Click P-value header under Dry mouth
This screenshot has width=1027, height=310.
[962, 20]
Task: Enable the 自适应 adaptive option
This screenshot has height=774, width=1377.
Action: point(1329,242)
---+---
- [Exercise]: Please give all the entries above again, exactly as they stand.

- [Solution to this exercise]:
Click P-value header under Dry mouth
This screenshot has width=1027, height=310.
[962, 20]
Task: Enable the 自适应 adaptive option
This screenshot has height=774, width=1377.
Action: point(1329,242)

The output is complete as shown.